The coach drew rattling to a stop upon the cobbles of a crowded street, with people pressing round and voices shouting and a thousand jumbled smells upon the air. ‘Here is the market,’ said the duke.
Sophia, in her eagerness to leave that plush, confining space and get clear of the duke’s unsettling scrutiny, leaned forward with such sharpness that the chain around her neck slid from its pins and tumbled from her bodice, and the silver ring gleamed for an instant in the light before she quickly caught it in her hand and slipped it back again.
She was not quick enough.
She knew, when she glanced over at the duke, that he had seen it. And although his face to any other eyes might have appeared unchanged, she saw the subtle difference in it; heard the altered interest in his voice when he remarked, ‘I do have business to attend, but I will send my coachman back so that when you are finished here you may return in safety to the place where you are staying with your…friends.’ The emphasis on that last word was not for her to hear, but still she heard it, notwithstanding, and it made her blood run cold.
Sophia tried to keep her own face bright, to make her voice sound normal. ‘That is kind of you, your Grace, but I am being met and will be in good company, so there will be no need.’
His gaze was narrowed now, and fixed on her in thought. ‘My dear Miss Paterson, I do insist. I cannot bear to think of you, in company or otherwise, upon these streets without a fitting escort. Here, Mr Hall will walk with you and see you do not come to harm.’
He had her, and he knew it. She could tell it from his smile as he sat watching Mr Hall get out and hand Sophia down onto the cobbled street. The duke’s eyes in the dimness of the coach were like the eyes of some sleek predatory creature that had trapped its prey and could afford to wait before returning to devour it. ‘Your servant, Mistress Paterson,’ he said, and with a slight nod of his head he gave his driver orders to go on.
‘Well,’ Mr Hall said, looking round in expectation as the black coach clattered off into the growing crowd. ‘What was it in particular that you desired to buy?’
Sophia’s thoughts were racing far beyond her efforts to collect them, and it took her half a minute to reply. The market place was ringed with tall tenements whose upper storeys projected to more closely crowd the already close space and cast shadows across the rough cobbles. And over their roofs she could see the stern outline of Edinburgh castle set high on its hill like a sentry, and seeming to watch all that happened below.
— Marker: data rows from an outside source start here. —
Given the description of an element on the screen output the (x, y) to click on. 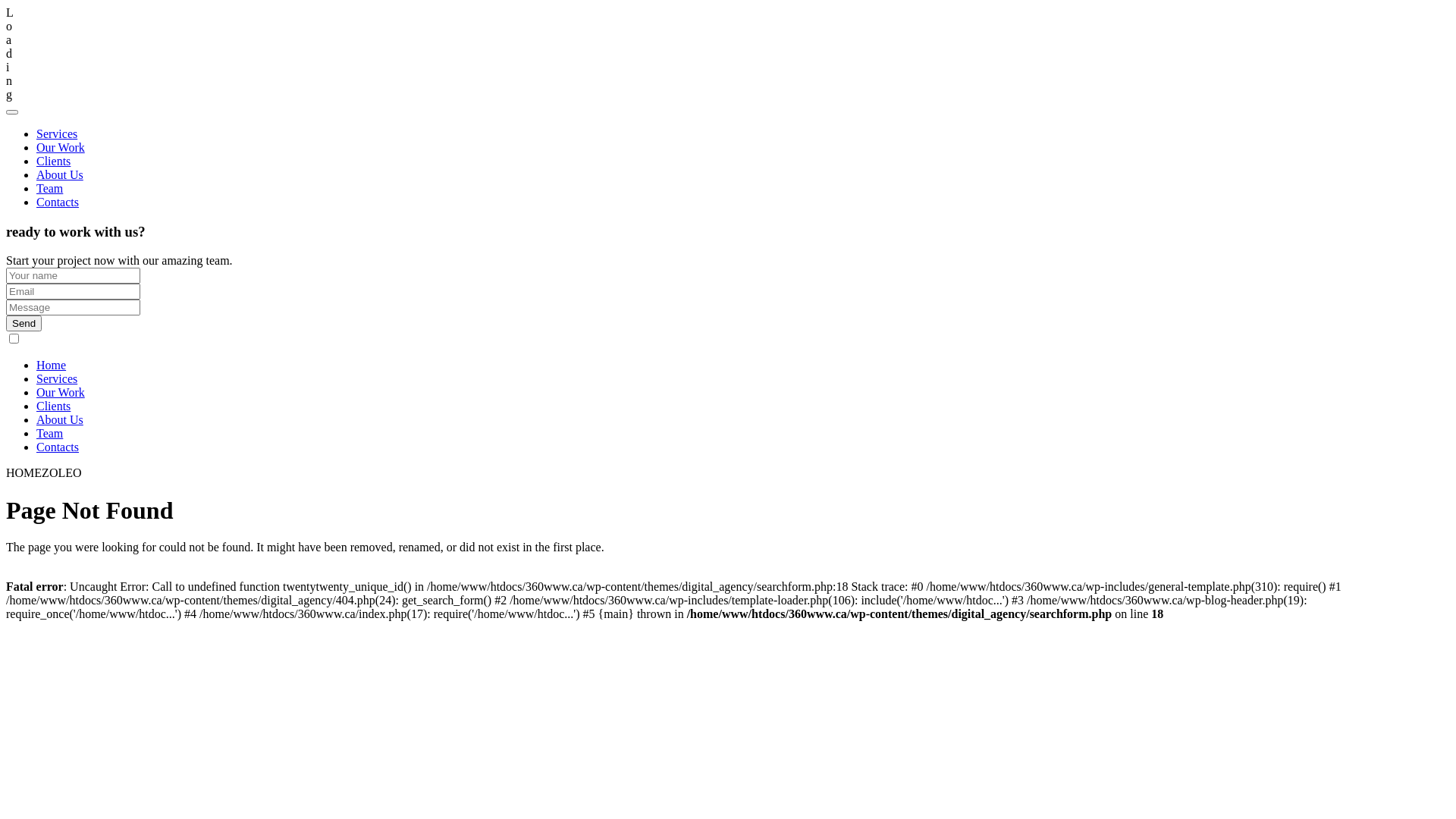
Team Element type: text (49, 432)
Clients Element type: text (53, 160)
Send Element type: text (23, 323)
About Us Element type: text (59, 419)
Clients Element type: text (53, 405)
Contacts Element type: text (57, 201)
Our Work Element type: text (60, 147)
About Us Element type: text (59, 174)
Home Element type: text (50, 364)
Our Work Element type: text (60, 391)
Services Element type: text (56, 133)
Services Element type: text (56, 378)
Team Element type: text (49, 188)
Contacts Element type: text (57, 446)
Given the description of an element on the screen output the (x, y) to click on. 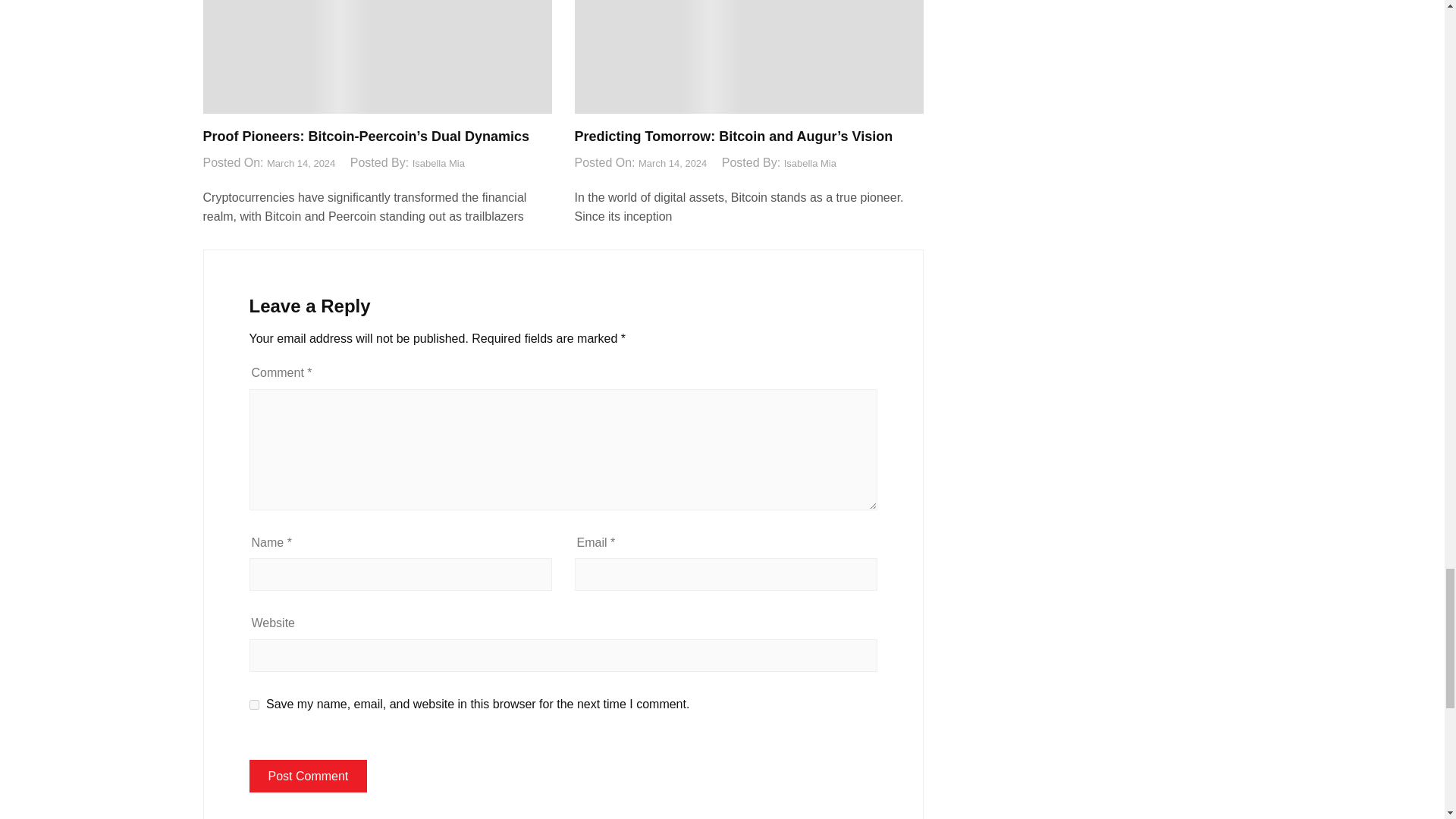
Post Comment (307, 776)
yes (253, 705)
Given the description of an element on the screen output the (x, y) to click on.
She could not see, at first, any route of escape.
Then her searching eyes fell on a small stand not too far away, set near a narrow gap between the buildings, and she forced a smile. ‘I should be glad to have a close look at those ribbons.’
‘As you wish.’
She’d always thought the priest a good man, and because of that she felt a bit ashamed of what she had to do, but there was simply no escaping it. She could not risk remaining here until the duke returned—she did not know what he intended.
She thought of Moray’s parting words about the duke: ‘Ye must be careful, lass,’ he’d warned her. ‘He must never learn that you are mine.’
Too late, she thought. Too late.
The duke’s reaction to his glimpse of Moray’s ring had left her little room to doubt that he had recognized it, and knew all too well to whom that ring belonged.
But she was not about to let him learn about the child.
She’d reached the stand now where the spools of ribbon, lace and silk were all arrayed in bright display. Sophia took a moment to examine one, and then another, then in what appeared an accident she knocked three spools of ribbon so they tumbled from the stand and spilled their rolling trails of color on the stones and caused confusion in the steps of people passing.
‘Oh!’ she cried, pretending great dismay, and begged forgiveness.
‘’Tis a trifle,’ Mr Hall assured her, bending to assist the ribbon-seller in retrieving all the tangled rolls. ‘Do not distress yourself, we soon shall have things right again.’